Ces guerrières mythologiques ne sont pas que des personnages de fiction. Cavalières nomades, combatives et libres... Voici l’histoire vraie de ces femmes qui étaient les égales des hommes.

Les Amazones ont bel et bien existé mais avons-nous une image fidèle de ces combattantes antiques ?

Le mythe du sein coupé

Les mythes persistants ont fait d’elles des cavalières au sein coupé, des conquérantes misandres qui tuaient leurs fils... Pourtant, la réalité historique de leur existence contredit entièrement ces préjugés qui infusent depuis l’Antiquité.

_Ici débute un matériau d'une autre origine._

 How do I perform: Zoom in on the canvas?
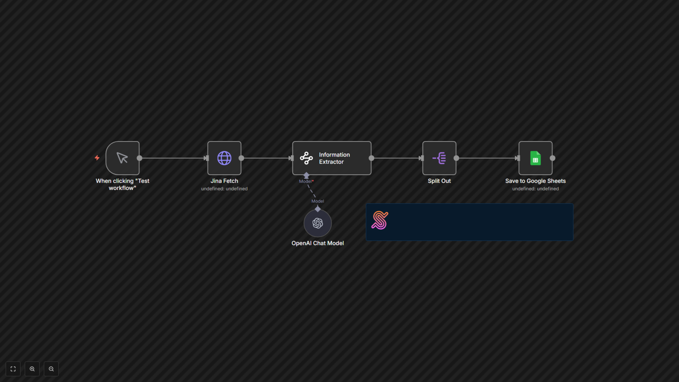[32, 369]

Cette histoire leur colle à la peau comme de la Super Glue ! S’il y a bien une chose que les gens pensent savoir sur les Amazones, c’est le fait qu’elles se coupaient le sein pour devenir des archers. Et c’est absolument faux ! Quiconque a déjà tiré à l’arc sait que les seins ne sont pas un obstacle pour tirer des flèches ou jeter une lance. (...)

Je me suis aperçue que ce mythe a été créé au Ve siècle avant J.-C. par un historien grec. Il cherchait à savoir ce que le mot "Amazone" signifiait en grec ancien mais ce n’est pas un mot grec ancien. C’est un mot étranger que les Grecs ont emprunté. Nous ne connaissons pas son origine mais cet historien et grammairien grec voulait donner un sens grec au mot et il se trouve que "Amazone" ressemble au grec " (...)

Une fois trouvé, ce sens appelle une histoire et c’est comme ça que le mythe de l’Amazone "sans sein" est né. Alors même que c’est une idée ridicule d’un point de vue physiologique, elle a été perpétuée pendant 2 500 ans. Adrienne Mayor, historienne (...)

On a trouvé des tombes qui contiennent les os de femmes de tous les âges. Elles sont enterrées avec leurs armes et leurs chevaux, parfois avec leurs armures. Elles ont des carquois remplis de flèches, des lances et parfois même des vêtements. (...)

Nous savons qu’elles portaient des pantalons et des tuniques comme les hommes. Elles étaient enterrées avec les mêmes honneurs que les hommes. Elles avaient des blessures de guerre, comme les hommes. J’ai trouvé ça vraiment impressionnant. (...)

Et cela prouve qu’il existait dans l’Antiquité des femmes qui pouvaient chasser et faire la guerre, monter à cheval et tirer à l’arc. Et j’ai réalisé que cela faisait sens dans leur culture parce qu’elles vivaient dans un environnement très difficile. Difficile en matière de dénivelés, de paysages et de climat. (...)

Pour autant, certains archéologues ont du mal à changer d’avis. Certains continuent de penser que les squelettes avec des armes doivent être des hommes. Mais nous savons aujourd’hui que ce n’est pas vrai. Je crois qu’il y a au moins 300 tombes de femmes retrouvées avec des armes et des blessures de guerre.